Suppose the nuclear reactor heats the gas to a temperature $T$, then the kinetic energy of the gas molecules will be approximately related to the temperature by:

$$ \tfrac{1}{2}mv^2 = \tfrac{3}{2}kT $$

and therefore:

$$ v = \sqrt{\frac{3kT}{m}} $$

and the momentum change per molecule is therefore:

$$ \Delta p = mv = \sqrt{3kTm} $$

If we're expelling a mass $M$ of propellant per second the number of molecules being expelled per second is $M/m$, and the total change of momentum is the momentum change calculated above multiplied by the number of molecules being expelled per second:

$$ \Delta p_\text{total} = \sqrt{3kTm} \frac{M}{m} = M\sqrt{\frac{3kT}{m}} $$

So there you have it. The total momentum change per second is just the thrust, and it's inversely proportional to $\sqrt{m}$. To get the maximum thrust you want the lightest gas molecules you can get, and that's hydrogen.

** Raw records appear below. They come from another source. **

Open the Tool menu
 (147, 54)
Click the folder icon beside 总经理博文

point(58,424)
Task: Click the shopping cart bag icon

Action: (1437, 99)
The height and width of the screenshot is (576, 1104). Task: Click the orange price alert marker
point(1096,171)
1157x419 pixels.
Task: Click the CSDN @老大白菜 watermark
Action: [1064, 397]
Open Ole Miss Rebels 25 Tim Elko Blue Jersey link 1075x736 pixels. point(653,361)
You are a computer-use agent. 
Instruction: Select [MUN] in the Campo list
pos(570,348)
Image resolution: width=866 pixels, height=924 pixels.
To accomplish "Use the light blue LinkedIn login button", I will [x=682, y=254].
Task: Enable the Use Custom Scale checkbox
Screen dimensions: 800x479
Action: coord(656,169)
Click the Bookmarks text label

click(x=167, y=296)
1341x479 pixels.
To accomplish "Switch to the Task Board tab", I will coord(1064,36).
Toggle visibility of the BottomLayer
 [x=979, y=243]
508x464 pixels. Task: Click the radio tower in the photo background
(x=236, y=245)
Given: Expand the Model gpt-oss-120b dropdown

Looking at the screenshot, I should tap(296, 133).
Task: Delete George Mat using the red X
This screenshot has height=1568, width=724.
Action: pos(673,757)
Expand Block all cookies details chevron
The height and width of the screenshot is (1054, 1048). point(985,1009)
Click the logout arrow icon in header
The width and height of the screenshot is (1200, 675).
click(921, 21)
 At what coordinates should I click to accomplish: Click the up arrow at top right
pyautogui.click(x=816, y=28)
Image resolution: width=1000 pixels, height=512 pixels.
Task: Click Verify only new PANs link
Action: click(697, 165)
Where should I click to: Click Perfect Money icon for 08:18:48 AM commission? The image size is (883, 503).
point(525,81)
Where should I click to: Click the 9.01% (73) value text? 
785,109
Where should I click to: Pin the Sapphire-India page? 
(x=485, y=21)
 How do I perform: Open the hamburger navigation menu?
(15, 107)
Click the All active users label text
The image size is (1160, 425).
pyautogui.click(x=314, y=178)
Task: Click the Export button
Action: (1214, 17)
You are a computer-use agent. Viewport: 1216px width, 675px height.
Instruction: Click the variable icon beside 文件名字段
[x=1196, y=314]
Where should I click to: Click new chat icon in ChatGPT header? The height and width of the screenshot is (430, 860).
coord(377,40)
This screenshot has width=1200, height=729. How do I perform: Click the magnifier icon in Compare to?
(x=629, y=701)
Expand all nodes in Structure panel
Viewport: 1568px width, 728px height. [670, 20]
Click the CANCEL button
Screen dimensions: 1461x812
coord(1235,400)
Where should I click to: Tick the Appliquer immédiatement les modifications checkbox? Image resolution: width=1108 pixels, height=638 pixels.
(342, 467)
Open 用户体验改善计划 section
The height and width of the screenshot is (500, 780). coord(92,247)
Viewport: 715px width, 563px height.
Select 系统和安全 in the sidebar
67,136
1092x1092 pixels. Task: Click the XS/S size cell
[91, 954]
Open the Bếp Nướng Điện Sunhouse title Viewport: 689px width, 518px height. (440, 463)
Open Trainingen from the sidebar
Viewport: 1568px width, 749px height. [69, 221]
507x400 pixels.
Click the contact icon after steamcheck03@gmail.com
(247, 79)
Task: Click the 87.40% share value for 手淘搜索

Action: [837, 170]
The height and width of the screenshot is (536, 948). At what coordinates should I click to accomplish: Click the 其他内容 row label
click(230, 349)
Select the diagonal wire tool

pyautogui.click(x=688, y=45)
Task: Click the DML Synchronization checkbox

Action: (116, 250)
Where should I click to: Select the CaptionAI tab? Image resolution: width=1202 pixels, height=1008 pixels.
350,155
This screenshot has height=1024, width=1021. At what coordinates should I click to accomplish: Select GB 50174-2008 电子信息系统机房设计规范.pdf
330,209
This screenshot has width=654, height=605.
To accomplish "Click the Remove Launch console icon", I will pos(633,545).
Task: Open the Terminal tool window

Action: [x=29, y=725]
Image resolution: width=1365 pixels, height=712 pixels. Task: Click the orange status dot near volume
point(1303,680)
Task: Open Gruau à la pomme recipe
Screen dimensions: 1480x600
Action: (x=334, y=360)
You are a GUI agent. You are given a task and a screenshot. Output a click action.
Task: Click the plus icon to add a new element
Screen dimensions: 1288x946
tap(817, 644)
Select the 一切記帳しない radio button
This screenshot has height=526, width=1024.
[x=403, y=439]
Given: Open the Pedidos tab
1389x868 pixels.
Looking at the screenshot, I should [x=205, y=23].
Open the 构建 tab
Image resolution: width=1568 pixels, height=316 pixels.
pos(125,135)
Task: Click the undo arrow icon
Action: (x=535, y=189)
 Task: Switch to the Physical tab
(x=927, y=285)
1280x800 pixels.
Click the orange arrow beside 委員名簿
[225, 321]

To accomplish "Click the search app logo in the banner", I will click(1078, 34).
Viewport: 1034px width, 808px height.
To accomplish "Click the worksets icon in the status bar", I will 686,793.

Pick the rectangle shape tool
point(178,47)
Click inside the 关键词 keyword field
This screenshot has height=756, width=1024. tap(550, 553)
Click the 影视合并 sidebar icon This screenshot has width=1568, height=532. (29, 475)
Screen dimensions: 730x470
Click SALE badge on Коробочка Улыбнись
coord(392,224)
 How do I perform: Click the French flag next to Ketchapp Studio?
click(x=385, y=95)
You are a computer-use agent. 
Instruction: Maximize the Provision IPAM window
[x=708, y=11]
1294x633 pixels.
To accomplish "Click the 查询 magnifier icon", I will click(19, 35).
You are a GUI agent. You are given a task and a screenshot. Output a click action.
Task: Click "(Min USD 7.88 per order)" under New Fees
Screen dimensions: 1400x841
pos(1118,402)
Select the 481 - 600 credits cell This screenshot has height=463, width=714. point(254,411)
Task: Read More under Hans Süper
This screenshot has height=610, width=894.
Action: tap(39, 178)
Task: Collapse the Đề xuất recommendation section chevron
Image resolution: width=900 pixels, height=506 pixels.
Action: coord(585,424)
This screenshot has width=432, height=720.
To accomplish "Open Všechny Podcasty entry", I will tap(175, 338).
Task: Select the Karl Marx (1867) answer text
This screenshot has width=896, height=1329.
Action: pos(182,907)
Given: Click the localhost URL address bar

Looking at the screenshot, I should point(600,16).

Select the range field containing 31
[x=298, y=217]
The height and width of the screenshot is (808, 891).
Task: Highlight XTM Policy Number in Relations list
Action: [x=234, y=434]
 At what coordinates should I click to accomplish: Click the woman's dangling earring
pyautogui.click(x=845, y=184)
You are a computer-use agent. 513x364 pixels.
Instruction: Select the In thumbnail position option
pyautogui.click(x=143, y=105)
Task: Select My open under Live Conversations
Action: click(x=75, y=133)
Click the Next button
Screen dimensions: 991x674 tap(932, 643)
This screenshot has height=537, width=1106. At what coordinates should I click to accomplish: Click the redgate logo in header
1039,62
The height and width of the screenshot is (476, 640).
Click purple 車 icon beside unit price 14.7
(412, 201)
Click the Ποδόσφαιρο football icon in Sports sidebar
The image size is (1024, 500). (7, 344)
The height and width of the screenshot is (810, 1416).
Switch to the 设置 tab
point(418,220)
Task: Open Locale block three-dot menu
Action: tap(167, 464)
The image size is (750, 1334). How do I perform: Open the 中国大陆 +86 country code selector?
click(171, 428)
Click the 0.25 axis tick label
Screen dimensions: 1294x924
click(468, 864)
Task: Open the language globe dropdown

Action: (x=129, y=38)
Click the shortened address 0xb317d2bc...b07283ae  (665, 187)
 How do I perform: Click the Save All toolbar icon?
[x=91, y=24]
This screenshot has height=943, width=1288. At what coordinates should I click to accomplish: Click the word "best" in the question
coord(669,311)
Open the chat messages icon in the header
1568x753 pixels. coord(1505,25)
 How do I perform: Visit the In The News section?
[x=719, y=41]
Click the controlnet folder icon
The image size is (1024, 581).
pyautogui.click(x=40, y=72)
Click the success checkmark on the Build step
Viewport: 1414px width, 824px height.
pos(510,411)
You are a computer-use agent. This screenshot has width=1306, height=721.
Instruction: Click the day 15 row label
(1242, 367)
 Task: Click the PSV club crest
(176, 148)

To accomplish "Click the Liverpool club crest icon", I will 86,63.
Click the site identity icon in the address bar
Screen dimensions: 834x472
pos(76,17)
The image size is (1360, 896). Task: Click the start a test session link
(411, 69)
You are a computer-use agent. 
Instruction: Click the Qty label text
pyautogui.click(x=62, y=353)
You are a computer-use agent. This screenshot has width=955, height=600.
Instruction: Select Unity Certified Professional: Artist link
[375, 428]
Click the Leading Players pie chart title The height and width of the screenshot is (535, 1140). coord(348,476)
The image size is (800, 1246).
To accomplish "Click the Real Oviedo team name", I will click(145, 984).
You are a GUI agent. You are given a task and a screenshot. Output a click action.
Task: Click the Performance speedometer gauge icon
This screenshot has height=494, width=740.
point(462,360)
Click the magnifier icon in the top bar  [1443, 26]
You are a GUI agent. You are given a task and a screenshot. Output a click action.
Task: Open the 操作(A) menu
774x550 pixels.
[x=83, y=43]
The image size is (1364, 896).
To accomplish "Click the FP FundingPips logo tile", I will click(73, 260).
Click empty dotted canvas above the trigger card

  • $\begingroup$ Again, I know why it is the most efficient fuel but it has real life problems with storage and boiloff so I wanted to know if hydrocarbon fuels simply weren't an alternative. I also want to know what the specific impulse would be for an RP-1 Nerva. $\endgroup$ – wololo Nov 22 '15 at 13:31

Here are some thoughts on using water instead of hydrogen as reaction mass: The complications of storing hydrogen compactly are certainly a factor to weigh against the extra thrust per unit weight achievable with hydrogen. Since water molecule weighs 9 times more than hydrogen molecule (18 vs 2) and the thrust at given temp is proportion to square of mass, water as reaction mass would give three times less thrust all else being equal. Might be worth carrying three times more mass to avoid hassle of handling H2. Also, the volume needed to hold the same weight of fuel and therefore the container size and weight would be less with water. Not to mention the weight of all the equipment for cryogenic cooling and storage.